まあ仕事なんてやればやるほど与えられるけど。
「好きなことで生きていきたいんですよ!私は!」
「お前さっき自制しろって言ったの忘れたのか?飛ばすの早いって…」
うーん、酒臭いね!すっごい酒臭い!
「そんなことよりさ文、言ってた奴ってこれだろ?」
「あそうでした!みなさん、今日は焼肉の予定なんですけどね?」
なんで焼肉……?あ、私が前に焼肉パーリィとか言ってふざけてたからか。
「普段は厄介な私の上司が、今回ばかりは毛糸さんの功績に感謝したってことで、特上の肉をくれたんですよ!ほら見てくださいこれ!」
「うっ…」
「うっ…」
開けられた箱の中の生肉を見て、私とにとりんが同時に口元を抑える。
「ん?どうしました?」
「なんでもない……なんでもないよなっ!」
「う、うん、なんでもないよ、気にしないで…」
自分の下半身がミンチになった後にみる生肉は吐き気を催すぜ。
………他のものだけ食べとこ。
「いやぁ、普段はめんどくさくて厄介でうるさい人なんですけど、こういうことされちゃうと見直しちゃいますよ〜」
「めんどくさくて厄介でうるさいのはお前のせいだろ」
「柊木さん、例えそれが本当のことであっても、言ってはいけないことはあるんですよ」
「………?」
柊木さんがマジで意味がわからないって顔してら。
「それじゃ、焼いていきますよー」
「ねえ柊木さん?」
「なんだよ」
「椛がちょっと席を外すって言ってもう結構時間経ってね?」
「そうだな」
「なんかあったよね?」
「そうかもなぁ」
結局にとりんと私はろくに食べ物に口をつけていない。というか、寧ろ吐き気を催しているんだけど。

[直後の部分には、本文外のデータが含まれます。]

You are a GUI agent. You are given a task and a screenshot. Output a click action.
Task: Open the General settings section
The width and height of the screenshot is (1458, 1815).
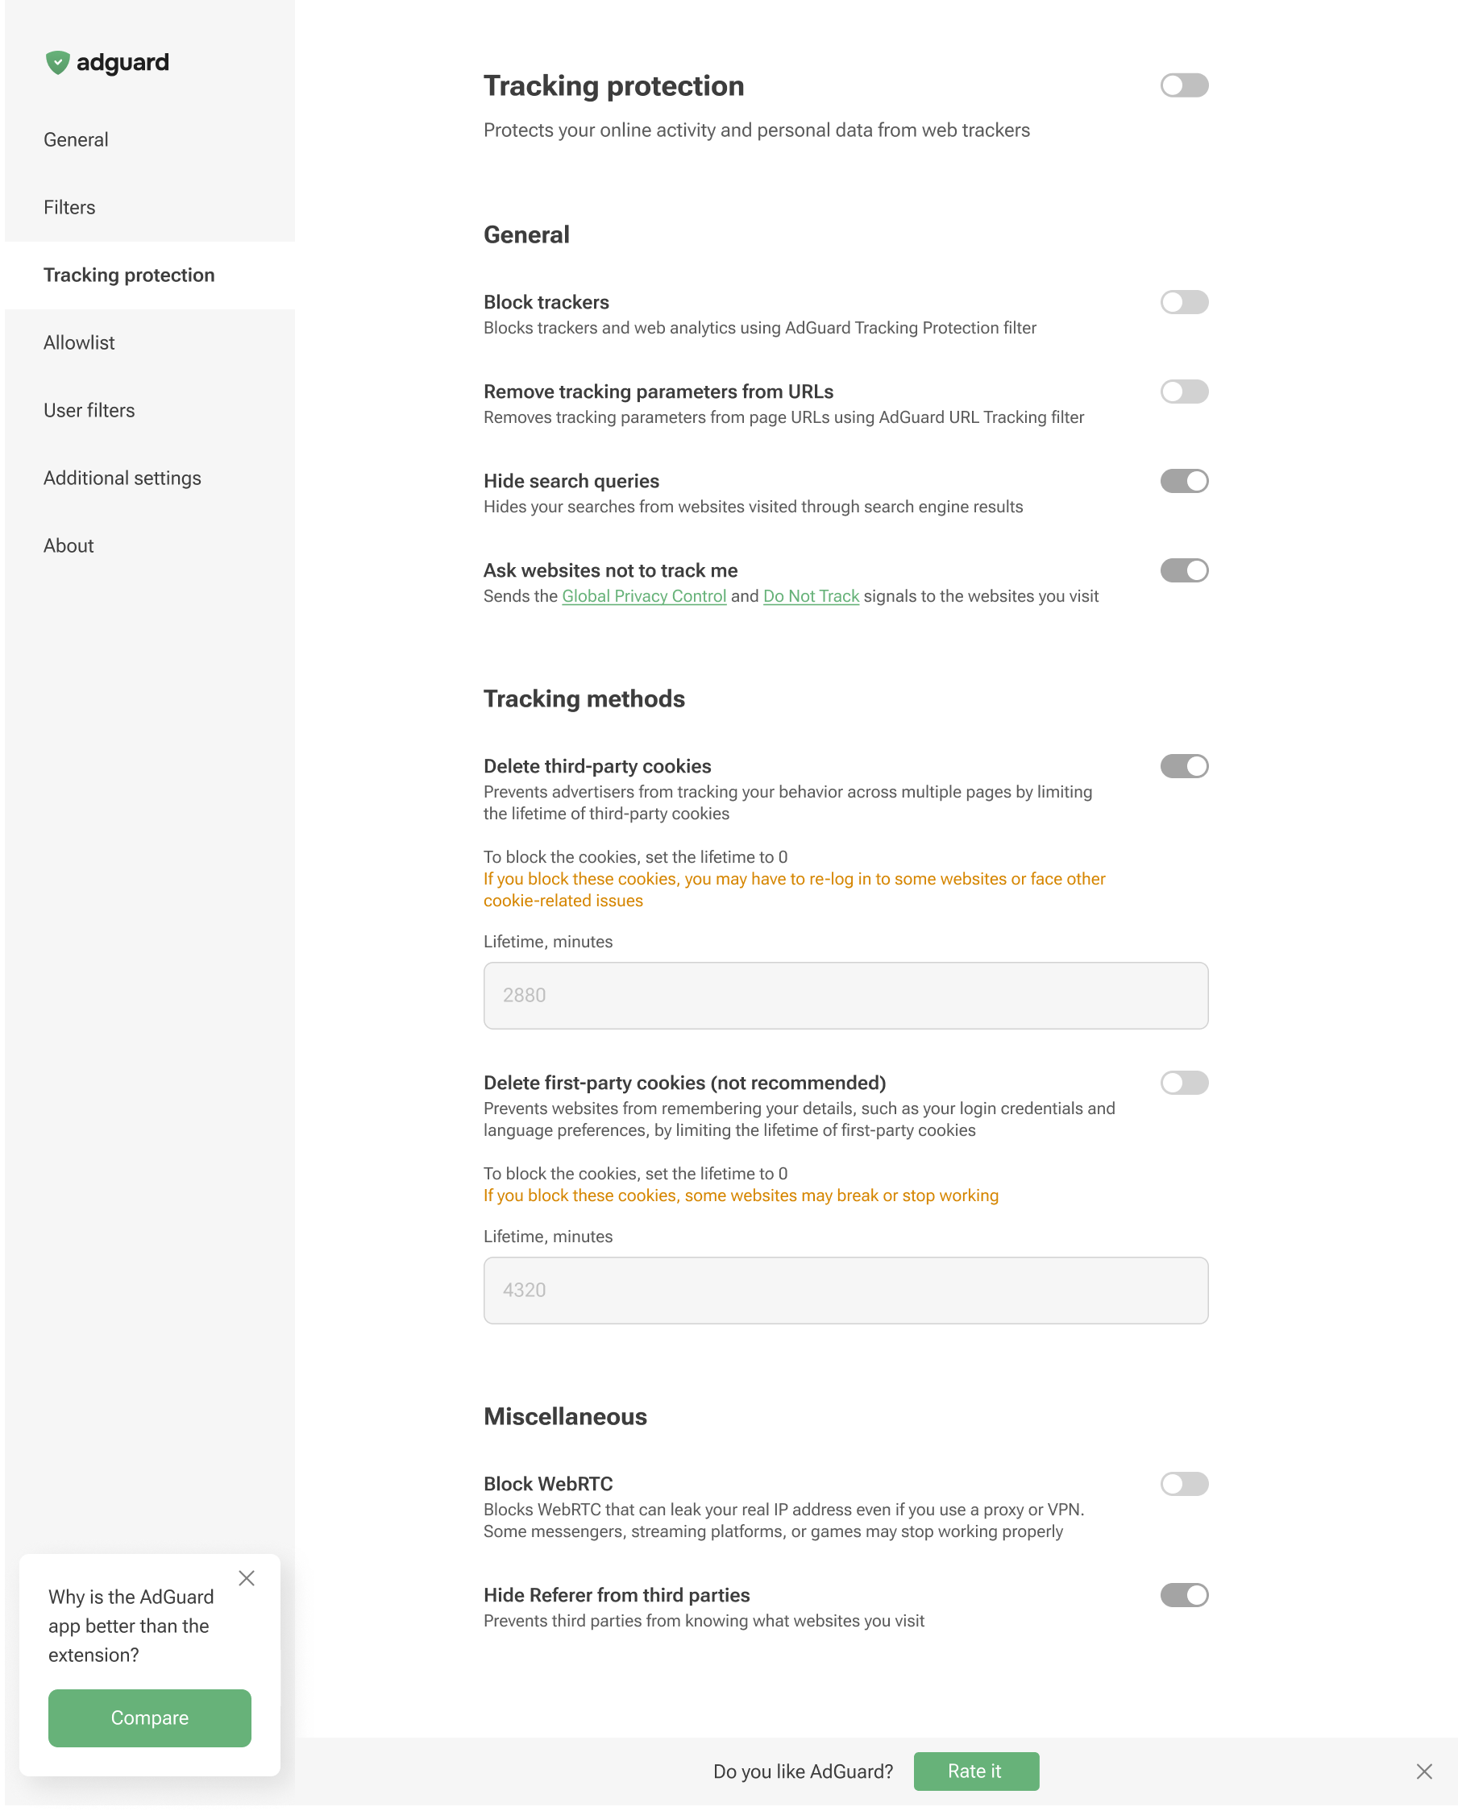point(76,139)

そのせいかにとりん酒も呑んでないし……いくら向こうが悪かったとはいえ、気分悪そうにしてるの見てると申し訳なくなってくるな。
というか、今はそんなこと置いといて。
「なんかあったのかな?」
「可能性としては、酔って倒れて寝てる、誰かに絡みに行ってる、吐いてる、このどれかだ」
「わぁ全部ありそう」
「他の奴もいるんだから、今日くらいは問題起こさないで——」
直後、柊木さんの頭に酒瓶が直撃した。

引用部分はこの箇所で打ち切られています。